Jorge llegó a las siete a la escuela secundaria en la que estudiaba desde hacía casi tres años. Era una mañana de viernes y todo indicaba que sería un día completamente soleado. Por eso, aquel adolescente de quince años había decidido no llevar su chamarra de la suerte. Las puertas ya estaban abiertas y el conserje lo recibió, como era su costumbre, con una sonrisa y un apretón de manos. “¿Qué pasó, mi estimado Jorge? A darle con todo y a echarle muchas ganas”, dijo don Miguel, hombre ya mayor pero que aún se hacía cargo del plantel escolar. El estudiante le respondió con una sonrisa, un cálido saludo y su agradecimiento.

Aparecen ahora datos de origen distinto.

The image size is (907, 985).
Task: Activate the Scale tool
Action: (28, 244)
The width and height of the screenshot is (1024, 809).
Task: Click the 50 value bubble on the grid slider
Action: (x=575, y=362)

Después de la bienvenida, el muchacho se dirigió al salón de clases y encontró a algunos de sus compañeros platicando, como era usual antes de iniciar las actividades. Por un momento los miró con la intención de hablarles, pero se contuvo; después pronunció un escueto “Hola”. No recibió respuesta. Luego de tomar asiento, volteó hacia la entrada del aula y vio llegar a Emma y a Roberto, sus amigos, quienes se presentaban tomados de la mano pues recién comenzaban a salir como novios. El rostro de Jorge se entristeció un poco, situación que Emma percibió.

“Ya te va a tocar, ya verás. Pero cambia esa cara, porque si no lo haces ninguna chava te va a pelar en la escuela”, dijo ella mientras le daba una palmada en la espalda. Unos segundos después, Roberto y Jorge chocaron las manos y luego el profesor de Matemáticas, primera clase del día, inició la jornada escolar. En ese preciso momento también llegaron Ricardo, Manuel y Osvaldo, tarde como siempre, y empujando a quien se encontrara en su camino.

Antes de comenzar, el maestro decidió recoger las tareas de acuerdo al orden de la lista de asistencia. Como se trataba de unos cuantos problemas, optó por revisar cada trabajo y calificarlo de inmediato. Su atención se distrajo. Aprovechando la oportunidad, Ricardo se levantó de su banca y golpeó el hombro de Jorge con el puño cerrado. Después le preguntó si había traído la tarea que le había encargado. “¿Cuál tarea?”, dijo el alumno. “No te hagas pendejo, te dije que te tocaba hacer mi tarea del día de hoy, así que dámela”, repuso Ricardo en voz baja, casi al oído.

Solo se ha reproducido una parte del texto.